What you have to do -
Return only the stretch of the material below that begins with the line containing "Task: Open the Windows Start menu" and ends with the line containing "Launch FileZilla from the Dock", exactly; both of those lines belong to it.

Information given -
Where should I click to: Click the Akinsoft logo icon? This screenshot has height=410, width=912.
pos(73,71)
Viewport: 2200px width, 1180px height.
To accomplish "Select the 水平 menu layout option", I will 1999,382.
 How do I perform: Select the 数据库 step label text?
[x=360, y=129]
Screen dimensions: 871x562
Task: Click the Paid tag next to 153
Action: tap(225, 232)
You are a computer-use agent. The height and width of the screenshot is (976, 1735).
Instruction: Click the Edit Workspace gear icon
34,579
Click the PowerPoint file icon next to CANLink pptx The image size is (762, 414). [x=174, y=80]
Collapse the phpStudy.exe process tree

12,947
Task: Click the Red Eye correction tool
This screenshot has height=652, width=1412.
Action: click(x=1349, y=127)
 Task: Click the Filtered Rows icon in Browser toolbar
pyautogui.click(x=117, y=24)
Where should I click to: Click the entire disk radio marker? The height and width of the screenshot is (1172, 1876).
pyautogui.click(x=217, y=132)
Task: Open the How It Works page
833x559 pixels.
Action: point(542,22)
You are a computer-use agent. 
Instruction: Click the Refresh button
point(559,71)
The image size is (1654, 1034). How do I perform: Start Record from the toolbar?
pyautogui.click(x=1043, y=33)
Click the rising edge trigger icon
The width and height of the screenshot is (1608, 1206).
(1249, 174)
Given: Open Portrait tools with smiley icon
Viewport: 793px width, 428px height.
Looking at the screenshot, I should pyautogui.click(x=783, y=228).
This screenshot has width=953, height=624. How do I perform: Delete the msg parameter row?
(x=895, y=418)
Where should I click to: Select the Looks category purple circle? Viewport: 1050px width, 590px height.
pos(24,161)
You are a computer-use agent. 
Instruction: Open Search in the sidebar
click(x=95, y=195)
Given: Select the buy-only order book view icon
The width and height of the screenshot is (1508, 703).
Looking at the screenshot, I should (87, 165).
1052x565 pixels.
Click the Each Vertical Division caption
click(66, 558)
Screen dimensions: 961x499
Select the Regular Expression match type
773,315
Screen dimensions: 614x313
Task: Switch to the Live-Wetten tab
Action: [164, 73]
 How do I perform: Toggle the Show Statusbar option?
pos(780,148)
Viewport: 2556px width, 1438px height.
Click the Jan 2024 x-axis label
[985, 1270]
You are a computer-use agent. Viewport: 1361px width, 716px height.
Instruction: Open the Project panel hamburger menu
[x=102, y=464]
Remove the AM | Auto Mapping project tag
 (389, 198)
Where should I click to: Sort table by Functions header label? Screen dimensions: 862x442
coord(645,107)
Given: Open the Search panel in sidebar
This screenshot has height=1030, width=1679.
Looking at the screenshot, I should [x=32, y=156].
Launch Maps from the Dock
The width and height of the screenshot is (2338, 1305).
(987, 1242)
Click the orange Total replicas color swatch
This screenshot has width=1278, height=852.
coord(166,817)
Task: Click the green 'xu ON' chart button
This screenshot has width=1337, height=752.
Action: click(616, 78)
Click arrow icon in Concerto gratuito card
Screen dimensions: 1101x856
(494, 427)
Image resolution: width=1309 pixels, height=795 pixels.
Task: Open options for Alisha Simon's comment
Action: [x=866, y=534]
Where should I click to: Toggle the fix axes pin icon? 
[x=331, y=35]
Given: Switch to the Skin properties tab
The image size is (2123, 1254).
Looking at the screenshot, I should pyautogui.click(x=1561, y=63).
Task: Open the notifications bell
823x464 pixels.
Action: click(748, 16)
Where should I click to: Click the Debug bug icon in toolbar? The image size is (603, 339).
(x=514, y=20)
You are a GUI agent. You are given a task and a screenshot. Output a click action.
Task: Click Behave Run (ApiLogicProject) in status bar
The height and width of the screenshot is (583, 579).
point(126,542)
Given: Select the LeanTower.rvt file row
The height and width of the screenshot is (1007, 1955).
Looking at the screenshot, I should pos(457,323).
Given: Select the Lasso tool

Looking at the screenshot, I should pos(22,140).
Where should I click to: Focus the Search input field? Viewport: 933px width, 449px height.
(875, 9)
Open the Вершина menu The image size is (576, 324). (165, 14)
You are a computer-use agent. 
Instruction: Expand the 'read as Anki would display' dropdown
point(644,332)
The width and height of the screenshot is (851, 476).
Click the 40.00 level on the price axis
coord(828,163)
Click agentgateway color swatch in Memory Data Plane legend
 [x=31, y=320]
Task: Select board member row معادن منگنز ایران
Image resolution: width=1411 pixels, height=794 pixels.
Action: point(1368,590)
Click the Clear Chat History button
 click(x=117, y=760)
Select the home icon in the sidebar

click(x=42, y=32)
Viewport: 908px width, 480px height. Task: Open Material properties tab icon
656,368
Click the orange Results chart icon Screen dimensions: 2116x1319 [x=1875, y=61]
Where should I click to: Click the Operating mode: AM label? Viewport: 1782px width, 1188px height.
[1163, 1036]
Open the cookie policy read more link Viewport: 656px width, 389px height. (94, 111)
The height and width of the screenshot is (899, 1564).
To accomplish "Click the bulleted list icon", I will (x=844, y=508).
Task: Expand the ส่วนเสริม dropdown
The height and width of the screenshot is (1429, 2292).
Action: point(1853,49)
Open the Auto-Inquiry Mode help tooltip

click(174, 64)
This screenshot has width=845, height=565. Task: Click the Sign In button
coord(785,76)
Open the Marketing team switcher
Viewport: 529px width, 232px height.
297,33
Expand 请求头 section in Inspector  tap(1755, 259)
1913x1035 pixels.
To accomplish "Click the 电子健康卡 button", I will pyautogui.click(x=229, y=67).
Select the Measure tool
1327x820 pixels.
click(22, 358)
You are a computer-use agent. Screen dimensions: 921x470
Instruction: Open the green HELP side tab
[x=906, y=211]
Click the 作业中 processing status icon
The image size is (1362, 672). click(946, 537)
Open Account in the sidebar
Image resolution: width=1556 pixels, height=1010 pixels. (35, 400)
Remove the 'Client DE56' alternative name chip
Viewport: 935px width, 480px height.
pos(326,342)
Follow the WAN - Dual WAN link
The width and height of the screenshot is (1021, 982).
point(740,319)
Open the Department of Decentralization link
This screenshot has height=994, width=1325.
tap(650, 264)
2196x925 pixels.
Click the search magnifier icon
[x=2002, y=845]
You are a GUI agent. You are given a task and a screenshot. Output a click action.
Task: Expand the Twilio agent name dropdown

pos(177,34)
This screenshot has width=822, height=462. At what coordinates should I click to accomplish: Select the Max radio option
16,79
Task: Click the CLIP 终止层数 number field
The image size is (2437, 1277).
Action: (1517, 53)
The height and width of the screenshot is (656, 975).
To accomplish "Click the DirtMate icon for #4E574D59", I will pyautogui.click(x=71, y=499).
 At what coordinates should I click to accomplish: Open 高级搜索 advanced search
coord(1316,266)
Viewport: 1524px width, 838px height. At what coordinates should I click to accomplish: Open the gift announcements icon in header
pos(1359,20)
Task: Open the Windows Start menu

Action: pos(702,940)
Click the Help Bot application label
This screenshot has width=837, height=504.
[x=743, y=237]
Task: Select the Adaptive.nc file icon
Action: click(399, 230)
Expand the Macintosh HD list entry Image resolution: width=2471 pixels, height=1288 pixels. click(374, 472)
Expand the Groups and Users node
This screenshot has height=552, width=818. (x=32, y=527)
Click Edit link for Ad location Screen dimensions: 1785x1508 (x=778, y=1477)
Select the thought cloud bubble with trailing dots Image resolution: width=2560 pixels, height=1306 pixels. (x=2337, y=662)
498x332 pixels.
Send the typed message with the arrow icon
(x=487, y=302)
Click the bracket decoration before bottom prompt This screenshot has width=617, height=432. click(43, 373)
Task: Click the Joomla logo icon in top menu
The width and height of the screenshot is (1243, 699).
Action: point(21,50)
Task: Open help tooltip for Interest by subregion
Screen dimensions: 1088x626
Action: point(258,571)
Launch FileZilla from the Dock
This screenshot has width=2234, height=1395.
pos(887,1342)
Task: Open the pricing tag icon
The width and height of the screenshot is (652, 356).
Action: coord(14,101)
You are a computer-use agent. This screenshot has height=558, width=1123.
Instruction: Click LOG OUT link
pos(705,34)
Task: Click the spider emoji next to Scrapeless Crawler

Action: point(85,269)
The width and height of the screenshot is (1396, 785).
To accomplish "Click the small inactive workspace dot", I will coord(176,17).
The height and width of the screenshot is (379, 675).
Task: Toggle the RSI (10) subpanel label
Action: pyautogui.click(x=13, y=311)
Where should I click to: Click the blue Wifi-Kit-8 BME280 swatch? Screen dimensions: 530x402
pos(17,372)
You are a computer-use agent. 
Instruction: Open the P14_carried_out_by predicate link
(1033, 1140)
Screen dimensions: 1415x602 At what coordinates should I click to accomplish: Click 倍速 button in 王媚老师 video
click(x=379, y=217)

Answer for this exercise -
Task: Open the Windows Start menu

Action: pos(702,940)
Click the Help Bot application label
This screenshot has width=837, height=504.
[x=743, y=237]
Task: Select the Adaptive.nc file icon
Action: click(399, 230)
Expand the Macintosh HD list entry Image resolution: width=2471 pixels, height=1288 pixels. click(374, 472)
Expand the Groups and Users node
This screenshot has height=552, width=818. (x=32, y=527)
Click Edit link for Ad location Screen dimensions: 1785x1508 (x=778, y=1477)
Select the thought cloud bubble with trailing dots Image resolution: width=2560 pixels, height=1306 pixels. (x=2337, y=662)
498x332 pixels.
Send the typed message with the arrow icon
(x=487, y=302)
Click the bracket decoration before bottom prompt This screenshot has width=617, height=432. click(43, 373)
Task: Click the Joomla logo icon in top menu
The width and height of the screenshot is (1243, 699).
Action: point(21,50)
Task: Open help tooltip for Interest by subregion
Screen dimensions: 1088x626
Action: point(258,571)
Launch FileZilla from the Dock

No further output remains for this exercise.